Self-justification why I shift out from IEF and TLT

2 years ago JCprojectfreedom 0

Why I cut loss on Treasuries ETF?

In my earlier post, I shared that I cut losses on all my LEAP calls on IEF ETF and TLT ETF. I have read previously on the perfect (all weather) 60-40 equity bond portfolio which beat both holding 10 year Treasury and reinvesting coupons returned 155% and S&P 500 with dividends 158%. The theory is when stocks are up, you need to rebalance and shift to bonds, vice versa. The crux lies in the link between equity and bond, when there is a crisis, investors will flee to Treasury which is considered as a safe haven.

The risk is that bond yields rise without any corresponding strength in economy to protect the profits and stock prices. This may be caused by Inflation and Interest Rates hike. Allow me to side track my previous train of thought on this, if the corporate taxes are reduced, the deficit in the long run will increase, the Interest Rate will not increase as fast as Federal Reserve will like to.

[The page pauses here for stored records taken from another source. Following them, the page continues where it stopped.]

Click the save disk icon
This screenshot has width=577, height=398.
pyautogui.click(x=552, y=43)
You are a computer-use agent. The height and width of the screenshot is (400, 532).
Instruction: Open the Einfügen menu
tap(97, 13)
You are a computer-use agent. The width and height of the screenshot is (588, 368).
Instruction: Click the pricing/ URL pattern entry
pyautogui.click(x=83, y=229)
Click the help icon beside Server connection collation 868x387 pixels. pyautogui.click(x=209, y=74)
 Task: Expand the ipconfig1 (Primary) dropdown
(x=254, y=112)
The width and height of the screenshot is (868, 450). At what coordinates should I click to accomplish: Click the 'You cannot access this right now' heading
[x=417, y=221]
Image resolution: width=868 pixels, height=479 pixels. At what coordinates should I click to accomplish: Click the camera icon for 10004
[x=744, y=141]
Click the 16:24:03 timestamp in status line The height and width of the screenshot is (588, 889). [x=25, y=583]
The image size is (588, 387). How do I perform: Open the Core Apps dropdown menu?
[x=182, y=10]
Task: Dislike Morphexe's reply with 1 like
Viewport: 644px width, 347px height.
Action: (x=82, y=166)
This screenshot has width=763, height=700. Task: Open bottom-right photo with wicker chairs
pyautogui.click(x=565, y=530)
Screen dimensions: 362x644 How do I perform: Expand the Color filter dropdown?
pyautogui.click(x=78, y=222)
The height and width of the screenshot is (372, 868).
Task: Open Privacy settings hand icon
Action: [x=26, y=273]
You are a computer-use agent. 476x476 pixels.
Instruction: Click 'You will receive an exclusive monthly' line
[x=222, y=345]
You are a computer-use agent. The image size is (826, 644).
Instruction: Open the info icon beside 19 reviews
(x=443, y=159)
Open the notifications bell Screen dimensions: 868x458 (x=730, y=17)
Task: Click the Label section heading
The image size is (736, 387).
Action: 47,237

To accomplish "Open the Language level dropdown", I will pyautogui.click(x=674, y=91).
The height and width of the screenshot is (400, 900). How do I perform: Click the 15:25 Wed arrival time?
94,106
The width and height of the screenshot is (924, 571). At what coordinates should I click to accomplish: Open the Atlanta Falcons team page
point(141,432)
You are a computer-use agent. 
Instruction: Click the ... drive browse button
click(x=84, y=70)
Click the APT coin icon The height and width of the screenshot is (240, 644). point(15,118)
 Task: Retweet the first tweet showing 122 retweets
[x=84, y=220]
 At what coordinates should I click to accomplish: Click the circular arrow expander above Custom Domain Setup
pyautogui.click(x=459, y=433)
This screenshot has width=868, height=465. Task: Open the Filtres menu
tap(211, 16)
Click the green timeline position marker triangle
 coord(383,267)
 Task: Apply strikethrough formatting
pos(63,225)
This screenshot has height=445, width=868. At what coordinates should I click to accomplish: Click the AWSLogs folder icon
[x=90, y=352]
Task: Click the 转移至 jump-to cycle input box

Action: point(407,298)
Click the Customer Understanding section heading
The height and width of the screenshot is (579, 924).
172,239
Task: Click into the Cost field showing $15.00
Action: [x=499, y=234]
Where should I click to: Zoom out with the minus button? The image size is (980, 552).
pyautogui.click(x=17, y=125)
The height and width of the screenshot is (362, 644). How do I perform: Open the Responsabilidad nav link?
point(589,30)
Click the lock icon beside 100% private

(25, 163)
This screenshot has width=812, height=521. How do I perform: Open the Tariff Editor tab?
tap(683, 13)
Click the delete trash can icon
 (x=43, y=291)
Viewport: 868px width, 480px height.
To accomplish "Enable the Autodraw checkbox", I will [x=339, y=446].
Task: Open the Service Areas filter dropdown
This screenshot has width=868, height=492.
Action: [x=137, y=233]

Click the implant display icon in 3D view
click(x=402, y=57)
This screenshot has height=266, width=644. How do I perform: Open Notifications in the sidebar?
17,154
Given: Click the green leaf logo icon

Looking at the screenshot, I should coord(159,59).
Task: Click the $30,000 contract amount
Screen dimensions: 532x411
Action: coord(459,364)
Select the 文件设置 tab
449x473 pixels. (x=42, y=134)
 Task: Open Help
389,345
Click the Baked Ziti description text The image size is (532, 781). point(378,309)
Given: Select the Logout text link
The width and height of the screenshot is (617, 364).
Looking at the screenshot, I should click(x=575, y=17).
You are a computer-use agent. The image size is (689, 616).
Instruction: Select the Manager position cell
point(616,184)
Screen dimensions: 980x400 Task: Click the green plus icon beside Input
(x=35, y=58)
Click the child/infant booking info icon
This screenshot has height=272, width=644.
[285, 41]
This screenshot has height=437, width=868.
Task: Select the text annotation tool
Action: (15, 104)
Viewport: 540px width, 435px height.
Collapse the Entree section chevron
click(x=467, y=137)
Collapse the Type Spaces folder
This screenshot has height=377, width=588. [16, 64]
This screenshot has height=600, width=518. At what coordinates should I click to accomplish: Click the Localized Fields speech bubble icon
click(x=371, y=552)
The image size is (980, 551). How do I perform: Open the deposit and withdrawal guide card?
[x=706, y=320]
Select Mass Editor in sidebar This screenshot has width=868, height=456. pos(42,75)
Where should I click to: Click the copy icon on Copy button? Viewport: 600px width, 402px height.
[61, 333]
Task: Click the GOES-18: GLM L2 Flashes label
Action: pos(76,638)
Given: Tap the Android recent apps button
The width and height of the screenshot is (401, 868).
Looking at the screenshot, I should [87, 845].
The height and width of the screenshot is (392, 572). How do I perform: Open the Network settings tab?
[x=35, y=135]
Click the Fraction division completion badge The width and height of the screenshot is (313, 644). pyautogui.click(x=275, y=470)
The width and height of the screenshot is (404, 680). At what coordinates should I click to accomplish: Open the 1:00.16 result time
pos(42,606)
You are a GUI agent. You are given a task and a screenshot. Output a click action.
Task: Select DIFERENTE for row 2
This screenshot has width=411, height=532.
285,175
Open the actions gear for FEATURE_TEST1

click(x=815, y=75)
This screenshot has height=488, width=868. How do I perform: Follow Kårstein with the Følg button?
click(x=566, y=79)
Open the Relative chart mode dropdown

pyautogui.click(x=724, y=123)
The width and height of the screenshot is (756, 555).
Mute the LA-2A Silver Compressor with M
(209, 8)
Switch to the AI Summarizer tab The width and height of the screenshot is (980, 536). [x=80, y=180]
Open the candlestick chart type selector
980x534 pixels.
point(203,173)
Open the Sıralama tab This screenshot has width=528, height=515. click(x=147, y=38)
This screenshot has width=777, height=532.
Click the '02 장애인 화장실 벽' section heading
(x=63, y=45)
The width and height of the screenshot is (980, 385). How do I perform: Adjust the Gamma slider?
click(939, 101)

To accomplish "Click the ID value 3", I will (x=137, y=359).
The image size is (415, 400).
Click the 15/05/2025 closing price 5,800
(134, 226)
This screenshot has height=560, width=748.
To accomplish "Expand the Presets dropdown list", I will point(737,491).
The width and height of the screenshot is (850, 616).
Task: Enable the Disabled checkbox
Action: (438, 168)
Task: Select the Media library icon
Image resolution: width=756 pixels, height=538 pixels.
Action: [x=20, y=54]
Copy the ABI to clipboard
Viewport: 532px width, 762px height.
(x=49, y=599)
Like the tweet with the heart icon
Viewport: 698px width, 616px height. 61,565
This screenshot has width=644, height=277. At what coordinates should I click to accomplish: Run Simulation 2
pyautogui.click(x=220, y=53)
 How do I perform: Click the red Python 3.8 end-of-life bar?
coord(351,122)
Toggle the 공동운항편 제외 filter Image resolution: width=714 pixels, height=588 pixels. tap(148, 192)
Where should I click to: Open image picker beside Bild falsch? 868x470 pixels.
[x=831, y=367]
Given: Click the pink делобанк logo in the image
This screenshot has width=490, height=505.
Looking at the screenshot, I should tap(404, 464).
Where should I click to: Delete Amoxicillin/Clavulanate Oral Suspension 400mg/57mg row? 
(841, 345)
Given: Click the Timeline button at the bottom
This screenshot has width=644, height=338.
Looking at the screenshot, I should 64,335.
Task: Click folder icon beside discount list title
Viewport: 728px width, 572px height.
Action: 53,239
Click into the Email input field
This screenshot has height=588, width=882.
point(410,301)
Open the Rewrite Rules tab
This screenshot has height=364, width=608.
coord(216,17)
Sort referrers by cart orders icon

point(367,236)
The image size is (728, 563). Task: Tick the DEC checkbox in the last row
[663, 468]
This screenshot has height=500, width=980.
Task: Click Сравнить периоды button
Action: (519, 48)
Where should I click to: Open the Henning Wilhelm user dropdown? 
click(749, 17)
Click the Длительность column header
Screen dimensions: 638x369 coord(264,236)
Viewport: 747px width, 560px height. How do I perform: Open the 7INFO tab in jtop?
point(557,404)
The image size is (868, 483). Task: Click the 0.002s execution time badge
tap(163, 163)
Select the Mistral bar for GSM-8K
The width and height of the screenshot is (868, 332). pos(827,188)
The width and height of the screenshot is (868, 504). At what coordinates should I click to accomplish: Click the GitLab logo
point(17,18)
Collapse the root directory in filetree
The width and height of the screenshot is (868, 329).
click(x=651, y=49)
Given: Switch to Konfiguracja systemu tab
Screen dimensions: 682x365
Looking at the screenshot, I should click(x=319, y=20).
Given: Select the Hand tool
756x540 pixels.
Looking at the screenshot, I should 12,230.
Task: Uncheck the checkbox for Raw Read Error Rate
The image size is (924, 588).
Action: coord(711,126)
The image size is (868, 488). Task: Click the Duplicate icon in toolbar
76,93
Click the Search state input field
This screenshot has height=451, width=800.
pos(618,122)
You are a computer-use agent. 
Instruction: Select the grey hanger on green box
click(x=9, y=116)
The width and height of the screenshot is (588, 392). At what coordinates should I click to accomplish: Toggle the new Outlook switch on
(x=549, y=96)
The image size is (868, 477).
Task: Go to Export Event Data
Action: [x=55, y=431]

Behavior of Shares and Bonds

Prices of Shares and Bonds have moved in opposite direction since the 1990s with a strong negative correlation. Since the start of 19th century, there has been only one other significant period where stocks and bonds behaved this way according to Ian Harnett of Absolute Strategy Approach. The late 1950 and 1960s had a similar stock bond relationship to the past few years. The behavior of share and bond prices moving inversely may change, but question is when will this shift materialize?

Relationship between S&P and IEF 7 years Treasury
Relationship between S&P and SHY 3 years Treasury ETF

The extra yield on Treasury investors are looking for to compensate for inflation uncertainty is extremely low. The other risk is Fed, quantitative easing has only just been put into reverse mode, the 4 trillion is only 3 billion smaller. As the balance sheet shrinks, the pressure is put on bond yields and downward pressure on stock prices. I believe inflation will be low for 2018, economy will improve further but higher bond yield will definitely happen.

Bond Bear Market

Legendary value investor Bill Miller has an optimistic view on equity market. He strongly believes that bond bull market has come to an end and investors are cashing out from bond market, shifting to equity market. He said,”I believe that if rates rise in 2018, taking the 10 year treasury above 3 percent, that will propel stocks significantly higher, as money exits bond funds for only the second year in the past ten. Bonds, in my opinion, have entered a bear market, but one that is likely to be benign for the next year or so.”

The market had already showed a strong rally in 2017 and a strong start in 2018. The improvement in corporate earnings, global recovery, tax reform, improvement in fundamental factors and further stimulus to economy drove the market prices up. According to Bill Miller, investors are shifting from bond market to stocks which will further reinforce the stock price’s movement. My guess is rising bond yield condition will further depress bond prices (TLT and IEF). The thesis is the bull run for bond market may come to an end.

Warren Buffet felt that stocks have gotten less attractive but they are still very highly attractive compared to bonds because interest rates are very low. With rising valuations, it is not like buying shares after the 2008 financial crisis which is like shooting fish in a barrel. Nonetheless, I felt that rather than seating and waiting for the Treasury ETFs to appreciate, it will be better to switch out to stocks and ride this last wave.